Member 3: Database/Edge Function QA

Focus: Is the data layer correct and consistent?

Method:

  1. Query admin_runtime_policy — verify all 45 keys present with correct types
  2. Change a value via the UI → verify admin_runtime_policy_audit has the change log
  3. Register pipeline-worker in service_registry → verify health_status updates
  4. Bulk-create service_functions from worker /plugins → verify count matches
  5. Create a service_run → verify status transitions work
  6. Test RLS — non-superuser should NOT be able to read/write admin tables

Checklist:

  • All 45 policy keys have correct value_type (boolean, integer, string, etc.)
  • Audit trail captures old_value, new_value, changed_by, changed_at
  • service_registry accepts new service with health check
  • service_functions bulk insert from /plugins endpoint works
  • service_runs captures execution with config_snapshot, result, duration
  • RLS blocks non-superuser access to admin tables
  • Edge function admin-config returns 403 for non-superuser
  • Edge function handles malformed payloads gracefully (no 500s)

Execution Order

Step 1 ✅  Scaffold (done)
Step 2 🔧  Core plugins — KV, State, Storage, remaining flow types
Step 3 🔧  Script plugins — R, PowerShell, runner enhancements
Step 4 ✅  HTTP plugins (done)
         ↓
    [QA gate: core + scripts + http all pass]
         ↓
Step 5    SQL plugins — BaseSqlPlugin + 8 database drivers
Step 6    Remaining families — cloud, messaging, git, transform, queue
         ↓
    [QA gate: all families pass]
         ↓
Step 7    Wire to orchestrator — edge function dispatches to pipeline-worker

Steps 5 and 6 can be parallelized by family — one developer can work on sql.py while another works on cloud_storage.py. Each family is independent.


Key Design Decisions

  1. Same table for all configadmin_runtime_policy holds both runtime policy (worker/model/upload) and instance config (platform/jobs/workers/registries/alerts). One edge function, one audit trail.
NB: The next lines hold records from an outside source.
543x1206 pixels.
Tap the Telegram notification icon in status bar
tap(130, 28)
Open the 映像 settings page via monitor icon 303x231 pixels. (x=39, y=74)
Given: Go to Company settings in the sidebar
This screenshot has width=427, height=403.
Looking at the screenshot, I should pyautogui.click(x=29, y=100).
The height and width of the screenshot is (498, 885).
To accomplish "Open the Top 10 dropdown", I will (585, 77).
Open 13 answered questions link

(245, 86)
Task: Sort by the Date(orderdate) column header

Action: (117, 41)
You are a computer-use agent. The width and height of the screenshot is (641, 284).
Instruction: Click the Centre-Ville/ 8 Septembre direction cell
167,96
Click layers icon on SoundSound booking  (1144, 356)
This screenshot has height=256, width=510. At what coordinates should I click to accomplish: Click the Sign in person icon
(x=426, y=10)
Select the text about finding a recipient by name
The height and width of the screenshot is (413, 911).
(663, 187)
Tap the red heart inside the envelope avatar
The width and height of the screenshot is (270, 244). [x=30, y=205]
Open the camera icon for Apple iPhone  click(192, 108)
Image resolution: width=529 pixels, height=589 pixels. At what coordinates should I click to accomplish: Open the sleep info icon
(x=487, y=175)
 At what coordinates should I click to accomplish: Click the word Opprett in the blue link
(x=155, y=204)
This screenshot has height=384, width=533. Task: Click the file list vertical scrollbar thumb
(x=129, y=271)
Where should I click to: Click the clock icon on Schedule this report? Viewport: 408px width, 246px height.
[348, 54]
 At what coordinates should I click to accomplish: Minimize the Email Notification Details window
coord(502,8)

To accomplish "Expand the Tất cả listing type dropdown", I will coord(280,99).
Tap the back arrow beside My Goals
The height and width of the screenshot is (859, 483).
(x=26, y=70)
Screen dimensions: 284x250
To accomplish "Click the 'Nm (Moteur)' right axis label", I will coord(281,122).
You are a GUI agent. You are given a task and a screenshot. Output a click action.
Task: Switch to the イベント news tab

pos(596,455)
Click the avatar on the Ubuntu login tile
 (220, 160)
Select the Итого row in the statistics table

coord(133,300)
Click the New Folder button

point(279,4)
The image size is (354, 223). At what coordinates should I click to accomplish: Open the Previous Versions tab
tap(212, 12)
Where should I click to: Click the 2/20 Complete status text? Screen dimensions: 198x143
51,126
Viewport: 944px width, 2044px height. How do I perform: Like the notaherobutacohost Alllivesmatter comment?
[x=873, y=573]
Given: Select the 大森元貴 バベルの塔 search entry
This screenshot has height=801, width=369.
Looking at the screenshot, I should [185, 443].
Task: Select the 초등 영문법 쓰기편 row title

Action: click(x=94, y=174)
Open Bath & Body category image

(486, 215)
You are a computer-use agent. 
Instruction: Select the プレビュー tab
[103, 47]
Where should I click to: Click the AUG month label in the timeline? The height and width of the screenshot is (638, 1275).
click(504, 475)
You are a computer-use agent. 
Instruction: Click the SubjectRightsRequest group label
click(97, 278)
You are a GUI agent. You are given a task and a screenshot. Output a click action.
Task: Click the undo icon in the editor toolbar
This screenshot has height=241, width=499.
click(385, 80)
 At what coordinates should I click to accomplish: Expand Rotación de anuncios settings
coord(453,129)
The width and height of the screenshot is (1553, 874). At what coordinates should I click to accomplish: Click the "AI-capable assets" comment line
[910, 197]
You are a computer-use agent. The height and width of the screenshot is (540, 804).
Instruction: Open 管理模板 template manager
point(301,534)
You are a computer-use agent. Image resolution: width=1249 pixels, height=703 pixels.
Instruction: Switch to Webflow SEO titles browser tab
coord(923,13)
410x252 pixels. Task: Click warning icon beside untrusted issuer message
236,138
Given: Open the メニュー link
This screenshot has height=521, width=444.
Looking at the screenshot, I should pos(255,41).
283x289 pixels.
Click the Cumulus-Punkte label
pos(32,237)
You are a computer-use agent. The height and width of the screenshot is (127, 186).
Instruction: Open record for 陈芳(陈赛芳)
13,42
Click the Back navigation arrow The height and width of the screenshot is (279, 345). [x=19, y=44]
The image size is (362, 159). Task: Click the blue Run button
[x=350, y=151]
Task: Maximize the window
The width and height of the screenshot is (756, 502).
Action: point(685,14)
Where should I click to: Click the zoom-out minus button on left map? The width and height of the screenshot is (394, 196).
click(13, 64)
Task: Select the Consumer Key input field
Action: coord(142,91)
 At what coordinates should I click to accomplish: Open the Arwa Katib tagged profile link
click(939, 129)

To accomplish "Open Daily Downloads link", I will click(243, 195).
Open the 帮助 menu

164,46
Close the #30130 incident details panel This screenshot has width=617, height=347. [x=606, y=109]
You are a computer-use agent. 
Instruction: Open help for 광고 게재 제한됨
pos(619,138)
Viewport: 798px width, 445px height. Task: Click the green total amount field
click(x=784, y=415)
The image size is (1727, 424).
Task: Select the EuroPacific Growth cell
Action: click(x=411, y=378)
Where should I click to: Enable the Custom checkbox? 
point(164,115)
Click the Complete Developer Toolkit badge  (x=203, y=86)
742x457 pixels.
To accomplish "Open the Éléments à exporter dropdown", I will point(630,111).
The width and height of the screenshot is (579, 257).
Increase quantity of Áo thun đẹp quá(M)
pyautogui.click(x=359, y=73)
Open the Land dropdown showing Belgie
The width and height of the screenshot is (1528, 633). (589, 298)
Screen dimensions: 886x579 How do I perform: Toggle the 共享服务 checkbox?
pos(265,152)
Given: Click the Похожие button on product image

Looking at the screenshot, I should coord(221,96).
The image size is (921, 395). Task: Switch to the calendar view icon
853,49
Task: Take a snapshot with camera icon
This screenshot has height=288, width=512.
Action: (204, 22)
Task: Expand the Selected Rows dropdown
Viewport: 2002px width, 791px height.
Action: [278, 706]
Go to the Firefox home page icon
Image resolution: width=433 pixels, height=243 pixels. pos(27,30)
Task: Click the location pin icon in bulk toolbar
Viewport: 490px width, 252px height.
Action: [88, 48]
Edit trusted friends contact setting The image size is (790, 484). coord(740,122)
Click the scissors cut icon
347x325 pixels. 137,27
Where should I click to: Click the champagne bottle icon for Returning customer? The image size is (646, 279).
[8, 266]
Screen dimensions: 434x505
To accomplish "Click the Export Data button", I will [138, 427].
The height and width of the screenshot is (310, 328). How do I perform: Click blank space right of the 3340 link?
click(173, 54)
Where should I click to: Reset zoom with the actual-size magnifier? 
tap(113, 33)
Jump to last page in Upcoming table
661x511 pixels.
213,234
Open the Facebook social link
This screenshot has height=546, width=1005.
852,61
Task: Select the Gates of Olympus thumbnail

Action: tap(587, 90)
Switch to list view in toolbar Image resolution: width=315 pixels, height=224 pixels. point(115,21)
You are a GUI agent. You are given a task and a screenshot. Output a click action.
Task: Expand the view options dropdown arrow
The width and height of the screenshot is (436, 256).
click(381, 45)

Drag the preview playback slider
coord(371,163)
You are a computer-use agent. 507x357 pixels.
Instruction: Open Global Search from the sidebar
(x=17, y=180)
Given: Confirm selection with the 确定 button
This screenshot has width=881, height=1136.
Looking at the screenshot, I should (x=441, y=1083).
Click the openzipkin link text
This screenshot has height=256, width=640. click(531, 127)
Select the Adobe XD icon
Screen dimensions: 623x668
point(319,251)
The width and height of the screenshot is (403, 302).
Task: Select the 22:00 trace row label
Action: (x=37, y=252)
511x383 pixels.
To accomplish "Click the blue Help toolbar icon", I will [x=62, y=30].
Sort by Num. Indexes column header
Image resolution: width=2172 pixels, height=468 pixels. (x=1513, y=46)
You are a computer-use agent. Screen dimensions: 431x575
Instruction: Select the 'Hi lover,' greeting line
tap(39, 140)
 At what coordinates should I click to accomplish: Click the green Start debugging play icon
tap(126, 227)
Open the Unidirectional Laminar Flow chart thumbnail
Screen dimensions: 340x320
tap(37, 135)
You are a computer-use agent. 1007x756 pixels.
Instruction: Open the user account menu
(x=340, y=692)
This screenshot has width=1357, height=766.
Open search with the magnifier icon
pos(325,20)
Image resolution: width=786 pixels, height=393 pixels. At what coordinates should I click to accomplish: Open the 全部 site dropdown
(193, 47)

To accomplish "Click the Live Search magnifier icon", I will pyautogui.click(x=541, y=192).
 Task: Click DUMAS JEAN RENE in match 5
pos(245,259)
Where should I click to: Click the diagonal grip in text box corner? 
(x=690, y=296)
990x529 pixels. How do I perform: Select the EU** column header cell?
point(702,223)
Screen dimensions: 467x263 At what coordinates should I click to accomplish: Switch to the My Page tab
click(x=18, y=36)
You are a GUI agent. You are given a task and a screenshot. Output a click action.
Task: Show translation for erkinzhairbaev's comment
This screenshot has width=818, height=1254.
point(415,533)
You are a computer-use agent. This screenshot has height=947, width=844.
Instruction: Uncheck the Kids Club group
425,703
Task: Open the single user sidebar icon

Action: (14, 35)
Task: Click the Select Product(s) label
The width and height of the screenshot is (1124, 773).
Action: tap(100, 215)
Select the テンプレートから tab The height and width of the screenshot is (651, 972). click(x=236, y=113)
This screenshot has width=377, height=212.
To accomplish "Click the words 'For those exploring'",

  2. Plugin families, not individual pluginssql.py handles all JDBC variants. cloud_storage.py handles S3/GCS/Azure. Shared base class per family.

  3. Flow-control plugins return plans, not execution — If/Switch/ForEach return {"branch": "then"} or {"items": [...]}. The orchestrator handles actual branching. The worker is stateless.

  4. Integration Catalog is the bridge — Kestra's 821 plugin types are synced to integration_catalog_items. Each item maps to a service_function in blockdata. This is how Kestra's type system translates to our execution model.

  5. Driver dependencies are optionalrequirements.txt includes only core deps (fastapi, httpx, pydantic). Database drivers, cloud SDKs, etc. are installed per-deployment based on which plugin families are enabled. The Dockerfile adds them.